Post by CuttingEdge » Thu Nov 30, 2017 4:30 pm

I always wondered who first decided to eat Lobster anyway? Up until about 100 years ago, only the poorest of Mainer's ate lobster. That was because at low tide a person could walk out and grab the things for dinner. Our prison is on the coast, and lobster feeding got so bad that it is actually a law that prisoners can not be fed lobster more than once per week. (It is also a law in Maine where a woman driving a horseless carriage approaching a 4 way intersection must have a man be in the intersection waving a red handkerchief to warn other drivers of her approach). It was not until shipping got faster that lobster became so sought after for dinner. It has to do with the fact that lobster can not be kept unspoiled with salt.

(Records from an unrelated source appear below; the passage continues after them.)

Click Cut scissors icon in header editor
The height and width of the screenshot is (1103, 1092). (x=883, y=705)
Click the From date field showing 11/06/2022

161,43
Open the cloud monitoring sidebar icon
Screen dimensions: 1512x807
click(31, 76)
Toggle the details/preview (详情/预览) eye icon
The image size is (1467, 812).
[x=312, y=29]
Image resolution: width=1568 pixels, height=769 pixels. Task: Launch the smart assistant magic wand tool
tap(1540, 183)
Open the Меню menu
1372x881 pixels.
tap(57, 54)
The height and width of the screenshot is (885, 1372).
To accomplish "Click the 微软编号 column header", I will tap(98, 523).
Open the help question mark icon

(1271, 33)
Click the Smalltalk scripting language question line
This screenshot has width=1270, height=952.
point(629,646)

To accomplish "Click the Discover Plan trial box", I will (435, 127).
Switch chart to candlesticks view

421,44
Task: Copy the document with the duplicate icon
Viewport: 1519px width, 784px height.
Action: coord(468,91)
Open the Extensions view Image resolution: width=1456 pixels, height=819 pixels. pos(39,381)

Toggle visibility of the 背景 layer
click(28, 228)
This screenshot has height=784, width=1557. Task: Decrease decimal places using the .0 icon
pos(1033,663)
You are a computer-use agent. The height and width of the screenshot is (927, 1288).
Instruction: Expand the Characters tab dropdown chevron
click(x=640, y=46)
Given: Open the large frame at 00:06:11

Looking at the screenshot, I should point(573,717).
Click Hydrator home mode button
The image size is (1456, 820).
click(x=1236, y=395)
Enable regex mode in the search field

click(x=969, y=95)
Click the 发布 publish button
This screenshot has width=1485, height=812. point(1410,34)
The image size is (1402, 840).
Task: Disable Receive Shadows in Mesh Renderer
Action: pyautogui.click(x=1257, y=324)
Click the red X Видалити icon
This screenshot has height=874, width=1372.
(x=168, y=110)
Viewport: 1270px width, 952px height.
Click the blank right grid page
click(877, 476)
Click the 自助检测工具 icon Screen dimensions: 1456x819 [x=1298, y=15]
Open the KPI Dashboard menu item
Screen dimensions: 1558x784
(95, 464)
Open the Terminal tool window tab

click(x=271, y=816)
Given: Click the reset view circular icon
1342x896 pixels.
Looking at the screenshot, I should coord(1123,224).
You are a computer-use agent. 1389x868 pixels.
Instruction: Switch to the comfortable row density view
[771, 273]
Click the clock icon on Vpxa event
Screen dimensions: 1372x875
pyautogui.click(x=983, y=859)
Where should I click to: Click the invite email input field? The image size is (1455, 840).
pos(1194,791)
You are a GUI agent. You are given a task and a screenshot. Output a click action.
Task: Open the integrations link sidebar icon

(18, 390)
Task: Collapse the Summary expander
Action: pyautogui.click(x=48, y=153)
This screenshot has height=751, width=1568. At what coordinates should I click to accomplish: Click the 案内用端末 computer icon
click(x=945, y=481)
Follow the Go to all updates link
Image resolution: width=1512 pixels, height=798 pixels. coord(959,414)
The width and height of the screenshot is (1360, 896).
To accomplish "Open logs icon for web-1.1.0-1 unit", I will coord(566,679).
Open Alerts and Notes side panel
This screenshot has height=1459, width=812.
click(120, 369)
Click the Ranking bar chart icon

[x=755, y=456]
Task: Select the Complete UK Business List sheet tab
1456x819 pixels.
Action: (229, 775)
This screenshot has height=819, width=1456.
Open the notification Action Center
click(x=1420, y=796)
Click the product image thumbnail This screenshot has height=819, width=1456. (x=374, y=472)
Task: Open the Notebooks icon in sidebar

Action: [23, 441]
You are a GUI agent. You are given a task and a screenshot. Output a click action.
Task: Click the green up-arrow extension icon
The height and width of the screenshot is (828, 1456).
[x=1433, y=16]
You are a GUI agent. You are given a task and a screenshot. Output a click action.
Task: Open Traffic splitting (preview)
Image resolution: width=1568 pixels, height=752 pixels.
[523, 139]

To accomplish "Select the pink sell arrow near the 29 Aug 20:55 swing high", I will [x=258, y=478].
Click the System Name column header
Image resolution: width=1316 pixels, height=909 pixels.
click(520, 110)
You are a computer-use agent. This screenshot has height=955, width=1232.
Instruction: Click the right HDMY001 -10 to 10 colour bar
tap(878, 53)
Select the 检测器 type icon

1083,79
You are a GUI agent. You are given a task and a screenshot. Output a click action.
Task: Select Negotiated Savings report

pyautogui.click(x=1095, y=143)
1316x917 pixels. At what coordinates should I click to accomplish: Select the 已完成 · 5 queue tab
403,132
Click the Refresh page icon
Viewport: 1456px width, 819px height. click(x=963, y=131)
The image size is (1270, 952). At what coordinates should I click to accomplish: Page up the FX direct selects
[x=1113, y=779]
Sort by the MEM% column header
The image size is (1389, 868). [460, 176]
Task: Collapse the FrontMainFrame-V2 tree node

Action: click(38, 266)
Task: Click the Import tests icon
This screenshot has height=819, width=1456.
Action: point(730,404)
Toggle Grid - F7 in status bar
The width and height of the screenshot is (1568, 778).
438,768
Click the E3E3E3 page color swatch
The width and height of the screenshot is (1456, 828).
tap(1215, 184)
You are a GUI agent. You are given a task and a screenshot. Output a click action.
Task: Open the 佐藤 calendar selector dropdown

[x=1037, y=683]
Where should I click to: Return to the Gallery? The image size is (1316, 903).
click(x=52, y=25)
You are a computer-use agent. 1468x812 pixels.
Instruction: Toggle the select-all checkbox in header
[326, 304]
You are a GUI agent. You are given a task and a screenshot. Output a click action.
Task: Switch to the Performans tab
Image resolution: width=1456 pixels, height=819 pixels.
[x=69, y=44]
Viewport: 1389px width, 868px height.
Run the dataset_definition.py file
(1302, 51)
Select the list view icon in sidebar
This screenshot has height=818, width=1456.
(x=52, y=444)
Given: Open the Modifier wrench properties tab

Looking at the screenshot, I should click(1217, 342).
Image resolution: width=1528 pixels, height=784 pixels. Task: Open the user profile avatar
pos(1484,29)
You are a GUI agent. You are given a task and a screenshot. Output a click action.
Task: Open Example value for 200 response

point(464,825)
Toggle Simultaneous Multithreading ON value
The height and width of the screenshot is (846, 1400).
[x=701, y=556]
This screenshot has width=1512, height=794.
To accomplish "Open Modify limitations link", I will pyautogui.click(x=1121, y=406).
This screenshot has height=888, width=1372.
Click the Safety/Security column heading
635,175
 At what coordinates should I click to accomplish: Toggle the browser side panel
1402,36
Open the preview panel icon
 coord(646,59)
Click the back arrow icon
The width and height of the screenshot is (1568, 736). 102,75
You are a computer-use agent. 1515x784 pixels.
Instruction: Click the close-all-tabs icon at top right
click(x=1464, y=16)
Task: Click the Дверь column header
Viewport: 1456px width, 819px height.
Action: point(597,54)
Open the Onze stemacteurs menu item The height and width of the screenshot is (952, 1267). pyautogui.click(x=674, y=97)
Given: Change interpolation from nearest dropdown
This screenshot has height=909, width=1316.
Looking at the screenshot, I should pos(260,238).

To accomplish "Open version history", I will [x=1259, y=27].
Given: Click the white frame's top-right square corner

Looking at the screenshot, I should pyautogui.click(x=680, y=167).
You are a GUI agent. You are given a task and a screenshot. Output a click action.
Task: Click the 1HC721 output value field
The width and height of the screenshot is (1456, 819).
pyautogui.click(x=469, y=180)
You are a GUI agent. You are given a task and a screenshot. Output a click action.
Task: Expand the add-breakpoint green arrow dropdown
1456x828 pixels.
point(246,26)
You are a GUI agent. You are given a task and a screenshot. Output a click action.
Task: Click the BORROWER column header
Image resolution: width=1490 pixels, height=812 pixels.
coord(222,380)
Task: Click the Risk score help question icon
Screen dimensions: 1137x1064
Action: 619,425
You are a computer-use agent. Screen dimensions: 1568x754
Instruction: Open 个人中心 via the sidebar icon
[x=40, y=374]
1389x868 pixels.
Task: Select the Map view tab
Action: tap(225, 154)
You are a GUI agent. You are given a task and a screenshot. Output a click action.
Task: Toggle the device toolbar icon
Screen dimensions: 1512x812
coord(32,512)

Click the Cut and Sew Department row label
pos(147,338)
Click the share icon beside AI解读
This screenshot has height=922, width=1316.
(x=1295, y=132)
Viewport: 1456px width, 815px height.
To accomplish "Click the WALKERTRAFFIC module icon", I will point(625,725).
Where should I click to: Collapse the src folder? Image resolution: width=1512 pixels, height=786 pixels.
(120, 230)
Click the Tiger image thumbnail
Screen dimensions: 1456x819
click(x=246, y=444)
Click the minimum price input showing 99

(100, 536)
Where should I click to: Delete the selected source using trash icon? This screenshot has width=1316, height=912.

As for the Japenese, I have a Kubota and it has been bullet proof since 1999, I swear by it and not at it, which is good being a church-goer and all.

As for Chinese junk and lobsters Seth, I forgot about this Maine joke: pick which one does not belong...

Cod
Lobster
Chinese guy who has been run over by a steam roller

(wait for it)

The Cod, because the other two are...crustaceans! (get it...crushed Asians)

(Disclaimer: No real Chinese people were injured in the presentation of this joke)
I have no intention of traveling to my grave in a well manicured body; instead I am going to slide into heaven with a big power turn, totally wore out with busted knuckles, jump off my dozer loudly yelling, Woo Hoo, another Shepard has just arrived!